**PROBLEM REQUIREMENTS:**
Repeat precisely the span of lines below that opens with the line containing "Given: Click divider" and closes with the line containing "Viewport: 1464px width, 669px height.", both included.

Pixel coordinate grounding data:
________________
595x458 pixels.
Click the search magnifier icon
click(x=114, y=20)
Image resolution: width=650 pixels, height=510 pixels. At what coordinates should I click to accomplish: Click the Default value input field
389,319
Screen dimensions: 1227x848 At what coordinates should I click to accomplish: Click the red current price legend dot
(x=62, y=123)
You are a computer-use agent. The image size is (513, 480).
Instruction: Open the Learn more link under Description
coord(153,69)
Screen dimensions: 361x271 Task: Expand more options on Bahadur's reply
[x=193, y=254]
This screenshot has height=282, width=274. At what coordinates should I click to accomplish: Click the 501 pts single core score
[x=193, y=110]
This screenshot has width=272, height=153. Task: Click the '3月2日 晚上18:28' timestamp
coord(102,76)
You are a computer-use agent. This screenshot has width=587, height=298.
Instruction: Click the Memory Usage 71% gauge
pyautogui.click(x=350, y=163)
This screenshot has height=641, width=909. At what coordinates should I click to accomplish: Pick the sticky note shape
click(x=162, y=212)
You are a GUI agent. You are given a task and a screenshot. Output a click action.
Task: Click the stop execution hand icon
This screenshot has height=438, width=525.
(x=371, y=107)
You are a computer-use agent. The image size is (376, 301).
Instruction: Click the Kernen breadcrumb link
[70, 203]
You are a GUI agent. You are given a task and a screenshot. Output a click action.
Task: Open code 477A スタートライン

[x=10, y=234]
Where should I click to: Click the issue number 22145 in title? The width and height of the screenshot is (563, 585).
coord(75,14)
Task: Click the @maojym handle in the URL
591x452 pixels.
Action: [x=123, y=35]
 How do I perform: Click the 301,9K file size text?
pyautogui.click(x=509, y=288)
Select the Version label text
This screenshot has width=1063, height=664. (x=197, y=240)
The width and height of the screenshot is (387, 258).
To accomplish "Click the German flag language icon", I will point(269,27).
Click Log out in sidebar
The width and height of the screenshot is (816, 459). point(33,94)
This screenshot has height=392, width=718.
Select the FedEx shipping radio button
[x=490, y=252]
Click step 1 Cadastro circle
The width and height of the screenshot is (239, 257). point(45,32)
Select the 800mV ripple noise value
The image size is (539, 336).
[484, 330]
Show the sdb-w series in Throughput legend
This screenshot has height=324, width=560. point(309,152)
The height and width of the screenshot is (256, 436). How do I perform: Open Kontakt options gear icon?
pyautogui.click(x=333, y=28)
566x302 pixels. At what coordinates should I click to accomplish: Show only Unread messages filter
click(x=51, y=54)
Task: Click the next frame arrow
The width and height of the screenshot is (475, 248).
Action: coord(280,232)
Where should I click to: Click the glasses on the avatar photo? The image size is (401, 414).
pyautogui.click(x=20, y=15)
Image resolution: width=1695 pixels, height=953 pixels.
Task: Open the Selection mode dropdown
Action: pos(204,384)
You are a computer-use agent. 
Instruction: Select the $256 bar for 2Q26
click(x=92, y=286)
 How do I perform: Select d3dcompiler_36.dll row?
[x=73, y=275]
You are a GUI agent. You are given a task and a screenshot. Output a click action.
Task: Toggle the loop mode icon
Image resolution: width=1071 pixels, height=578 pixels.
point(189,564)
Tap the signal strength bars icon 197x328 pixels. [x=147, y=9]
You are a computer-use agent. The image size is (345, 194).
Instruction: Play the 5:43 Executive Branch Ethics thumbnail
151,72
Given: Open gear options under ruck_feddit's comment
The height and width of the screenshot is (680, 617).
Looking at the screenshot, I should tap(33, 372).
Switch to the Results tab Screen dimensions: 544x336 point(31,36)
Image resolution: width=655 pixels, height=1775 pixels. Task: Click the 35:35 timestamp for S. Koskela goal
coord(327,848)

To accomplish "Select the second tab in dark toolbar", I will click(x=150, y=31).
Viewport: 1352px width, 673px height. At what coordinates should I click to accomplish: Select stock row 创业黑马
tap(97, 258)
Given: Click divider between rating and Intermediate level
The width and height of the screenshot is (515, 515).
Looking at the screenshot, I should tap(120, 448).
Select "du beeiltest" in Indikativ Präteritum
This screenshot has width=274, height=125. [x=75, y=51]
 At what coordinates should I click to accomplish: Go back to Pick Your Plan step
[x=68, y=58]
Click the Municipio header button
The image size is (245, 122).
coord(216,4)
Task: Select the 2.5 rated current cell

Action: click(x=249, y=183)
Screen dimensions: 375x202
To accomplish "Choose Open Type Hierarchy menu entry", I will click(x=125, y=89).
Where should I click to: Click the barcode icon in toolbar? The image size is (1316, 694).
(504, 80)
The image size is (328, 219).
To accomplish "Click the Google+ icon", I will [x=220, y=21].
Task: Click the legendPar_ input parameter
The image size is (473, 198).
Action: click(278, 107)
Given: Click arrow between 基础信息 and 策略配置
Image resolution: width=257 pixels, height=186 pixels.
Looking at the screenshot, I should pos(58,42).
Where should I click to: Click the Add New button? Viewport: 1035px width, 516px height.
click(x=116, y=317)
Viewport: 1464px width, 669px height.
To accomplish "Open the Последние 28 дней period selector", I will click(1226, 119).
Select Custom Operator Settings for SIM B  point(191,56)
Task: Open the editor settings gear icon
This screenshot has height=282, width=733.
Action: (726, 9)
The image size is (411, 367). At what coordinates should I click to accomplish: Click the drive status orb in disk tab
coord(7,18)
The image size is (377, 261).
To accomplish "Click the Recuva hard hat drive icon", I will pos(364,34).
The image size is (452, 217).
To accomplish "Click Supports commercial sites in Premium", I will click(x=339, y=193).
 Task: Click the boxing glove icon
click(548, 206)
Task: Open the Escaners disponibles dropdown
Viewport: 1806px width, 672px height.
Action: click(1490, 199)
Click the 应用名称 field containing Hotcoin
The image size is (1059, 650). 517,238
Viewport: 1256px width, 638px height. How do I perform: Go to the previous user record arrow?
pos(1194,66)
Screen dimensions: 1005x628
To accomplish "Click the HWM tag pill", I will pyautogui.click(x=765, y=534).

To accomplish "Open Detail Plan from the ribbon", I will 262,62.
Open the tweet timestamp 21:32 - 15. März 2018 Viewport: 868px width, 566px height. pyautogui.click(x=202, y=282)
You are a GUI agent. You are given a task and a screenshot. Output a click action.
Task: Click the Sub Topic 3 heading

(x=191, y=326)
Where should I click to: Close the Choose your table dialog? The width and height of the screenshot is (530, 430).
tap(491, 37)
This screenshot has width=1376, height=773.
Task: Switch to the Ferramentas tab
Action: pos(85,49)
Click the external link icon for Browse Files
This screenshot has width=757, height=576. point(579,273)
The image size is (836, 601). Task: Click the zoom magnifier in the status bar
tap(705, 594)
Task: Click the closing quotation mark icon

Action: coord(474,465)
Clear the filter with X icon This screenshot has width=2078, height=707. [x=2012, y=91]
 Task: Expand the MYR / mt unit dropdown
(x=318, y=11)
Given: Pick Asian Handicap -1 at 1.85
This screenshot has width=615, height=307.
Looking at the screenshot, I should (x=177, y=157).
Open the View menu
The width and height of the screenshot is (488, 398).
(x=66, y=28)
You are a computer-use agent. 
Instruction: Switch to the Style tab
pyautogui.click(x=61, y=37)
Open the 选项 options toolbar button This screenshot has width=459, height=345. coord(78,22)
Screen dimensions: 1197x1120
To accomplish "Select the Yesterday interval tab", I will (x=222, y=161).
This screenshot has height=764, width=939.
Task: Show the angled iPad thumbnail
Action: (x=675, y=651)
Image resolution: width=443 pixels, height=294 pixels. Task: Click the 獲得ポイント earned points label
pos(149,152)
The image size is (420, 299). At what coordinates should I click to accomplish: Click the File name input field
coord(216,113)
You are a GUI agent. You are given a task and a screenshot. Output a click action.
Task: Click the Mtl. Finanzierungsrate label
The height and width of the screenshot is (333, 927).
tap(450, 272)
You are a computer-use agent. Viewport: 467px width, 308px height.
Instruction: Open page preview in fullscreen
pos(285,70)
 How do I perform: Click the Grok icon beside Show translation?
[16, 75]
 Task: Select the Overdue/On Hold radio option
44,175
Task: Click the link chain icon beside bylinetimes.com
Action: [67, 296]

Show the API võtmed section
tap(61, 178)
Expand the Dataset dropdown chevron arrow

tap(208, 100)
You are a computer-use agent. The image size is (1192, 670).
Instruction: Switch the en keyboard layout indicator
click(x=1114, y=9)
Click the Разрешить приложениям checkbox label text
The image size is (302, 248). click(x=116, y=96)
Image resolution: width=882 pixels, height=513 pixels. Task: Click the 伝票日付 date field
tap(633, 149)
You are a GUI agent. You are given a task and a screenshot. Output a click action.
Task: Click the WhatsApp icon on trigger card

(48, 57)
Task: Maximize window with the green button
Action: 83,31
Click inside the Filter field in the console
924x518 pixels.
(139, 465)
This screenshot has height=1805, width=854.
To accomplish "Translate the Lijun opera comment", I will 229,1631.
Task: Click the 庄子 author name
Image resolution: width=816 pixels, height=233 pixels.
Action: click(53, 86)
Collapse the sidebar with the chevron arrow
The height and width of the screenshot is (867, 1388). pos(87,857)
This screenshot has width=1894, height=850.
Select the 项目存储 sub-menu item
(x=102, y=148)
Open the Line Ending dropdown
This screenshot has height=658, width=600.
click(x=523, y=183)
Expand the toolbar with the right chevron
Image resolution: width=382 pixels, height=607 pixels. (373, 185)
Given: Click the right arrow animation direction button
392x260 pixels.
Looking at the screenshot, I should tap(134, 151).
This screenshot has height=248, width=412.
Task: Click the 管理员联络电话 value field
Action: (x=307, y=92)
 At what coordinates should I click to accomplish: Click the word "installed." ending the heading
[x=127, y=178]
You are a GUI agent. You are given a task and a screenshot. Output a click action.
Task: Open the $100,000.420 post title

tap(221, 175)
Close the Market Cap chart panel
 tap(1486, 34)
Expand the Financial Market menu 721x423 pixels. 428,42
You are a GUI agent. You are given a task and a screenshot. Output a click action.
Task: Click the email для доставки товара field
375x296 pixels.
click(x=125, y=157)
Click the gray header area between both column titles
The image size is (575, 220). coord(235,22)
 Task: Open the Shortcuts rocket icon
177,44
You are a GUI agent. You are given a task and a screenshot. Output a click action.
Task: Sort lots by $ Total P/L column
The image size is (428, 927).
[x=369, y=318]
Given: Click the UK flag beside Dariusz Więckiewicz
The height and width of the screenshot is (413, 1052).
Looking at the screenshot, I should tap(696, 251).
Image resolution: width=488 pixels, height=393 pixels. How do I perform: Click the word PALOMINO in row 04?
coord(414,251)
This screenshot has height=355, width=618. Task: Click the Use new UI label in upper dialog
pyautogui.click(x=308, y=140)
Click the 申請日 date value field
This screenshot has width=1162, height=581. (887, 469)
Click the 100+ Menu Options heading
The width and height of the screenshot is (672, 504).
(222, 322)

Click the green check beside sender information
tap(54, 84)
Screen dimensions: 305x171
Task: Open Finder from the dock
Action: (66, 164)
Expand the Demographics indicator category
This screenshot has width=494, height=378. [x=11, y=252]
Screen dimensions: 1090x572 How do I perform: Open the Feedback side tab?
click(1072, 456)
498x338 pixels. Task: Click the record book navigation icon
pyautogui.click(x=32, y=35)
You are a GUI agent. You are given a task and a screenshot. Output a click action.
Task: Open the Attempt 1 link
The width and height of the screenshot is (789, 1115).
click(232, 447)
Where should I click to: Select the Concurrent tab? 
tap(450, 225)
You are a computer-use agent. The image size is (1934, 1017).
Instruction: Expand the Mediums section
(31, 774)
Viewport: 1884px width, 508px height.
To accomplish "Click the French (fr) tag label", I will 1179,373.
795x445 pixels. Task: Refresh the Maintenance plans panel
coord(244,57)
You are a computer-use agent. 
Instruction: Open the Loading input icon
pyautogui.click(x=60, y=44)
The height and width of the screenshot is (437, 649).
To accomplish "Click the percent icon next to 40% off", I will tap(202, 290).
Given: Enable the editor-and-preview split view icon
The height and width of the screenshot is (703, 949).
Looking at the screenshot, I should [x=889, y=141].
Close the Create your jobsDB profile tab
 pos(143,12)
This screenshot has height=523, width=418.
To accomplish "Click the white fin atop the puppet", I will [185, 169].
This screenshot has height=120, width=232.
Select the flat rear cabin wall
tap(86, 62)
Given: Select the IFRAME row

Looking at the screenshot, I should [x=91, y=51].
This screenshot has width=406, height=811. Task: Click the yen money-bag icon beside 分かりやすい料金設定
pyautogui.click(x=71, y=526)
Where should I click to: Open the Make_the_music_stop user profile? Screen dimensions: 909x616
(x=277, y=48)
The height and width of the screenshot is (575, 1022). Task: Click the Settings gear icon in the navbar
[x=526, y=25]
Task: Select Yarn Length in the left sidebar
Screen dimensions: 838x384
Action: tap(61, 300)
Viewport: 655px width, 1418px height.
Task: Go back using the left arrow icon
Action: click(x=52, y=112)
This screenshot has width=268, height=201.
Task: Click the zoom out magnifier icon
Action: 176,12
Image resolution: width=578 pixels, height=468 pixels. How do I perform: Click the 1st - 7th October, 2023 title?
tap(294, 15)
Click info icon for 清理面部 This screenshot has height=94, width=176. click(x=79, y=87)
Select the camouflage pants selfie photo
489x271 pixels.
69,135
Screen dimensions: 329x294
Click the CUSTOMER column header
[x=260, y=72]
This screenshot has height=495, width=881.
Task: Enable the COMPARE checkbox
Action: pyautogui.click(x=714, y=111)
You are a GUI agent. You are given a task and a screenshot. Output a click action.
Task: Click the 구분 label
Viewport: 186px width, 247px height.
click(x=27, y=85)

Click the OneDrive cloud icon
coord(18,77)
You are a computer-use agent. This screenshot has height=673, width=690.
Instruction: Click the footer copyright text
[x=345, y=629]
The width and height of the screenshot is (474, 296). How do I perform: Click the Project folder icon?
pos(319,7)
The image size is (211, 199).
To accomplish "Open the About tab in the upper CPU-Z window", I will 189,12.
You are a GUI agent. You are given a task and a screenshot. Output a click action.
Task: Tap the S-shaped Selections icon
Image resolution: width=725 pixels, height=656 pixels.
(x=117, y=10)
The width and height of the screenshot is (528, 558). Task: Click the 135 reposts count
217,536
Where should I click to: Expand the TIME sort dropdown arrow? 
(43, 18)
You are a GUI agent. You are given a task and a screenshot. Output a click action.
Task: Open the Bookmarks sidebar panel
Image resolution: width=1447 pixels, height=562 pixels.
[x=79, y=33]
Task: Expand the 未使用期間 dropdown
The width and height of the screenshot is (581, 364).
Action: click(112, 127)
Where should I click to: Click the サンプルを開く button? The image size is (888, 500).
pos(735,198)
________________
**OUTPUT OF THE TASK:**
Given: Click divider between rating and Intermediate level
The width and height of the screenshot is (515, 515).
Looking at the screenshot, I should tap(120, 448).
Select "du beeiltest" in Indikativ Präteritum
This screenshot has width=274, height=125. [x=75, y=51]
 At what coordinates should I click to accomplish: Go back to Pick Your Plan step
[x=68, y=58]
Click the Municipio header button
The image size is (245, 122).
coord(216,4)
Task: Select the 2.5 rated current cell

Action: click(x=249, y=183)
Screen dimensions: 375x202
To accomplish "Choose Open Type Hierarchy menu entry", I will click(x=125, y=89).
Where should I click to: Click the barcode icon in toolbar? The image size is (1316, 694).
(504, 80)
The image size is (328, 219).
To accomplish "Click the Google+ icon", I will [x=220, y=21].
Task: Click the legendPar_ input parameter
The image size is (473, 198).
Action: click(278, 107)
Given: Click arrow between 基础信息 and 策略配置
Image resolution: width=257 pixels, height=186 pixels.
Looking at the screenshot, I should pos(58,42).
Where should I click to: Click the Add New button? Viewport: 1035px width, 516px height.
click(x=116, y=317)
Viewport: 1464px width, 669px height.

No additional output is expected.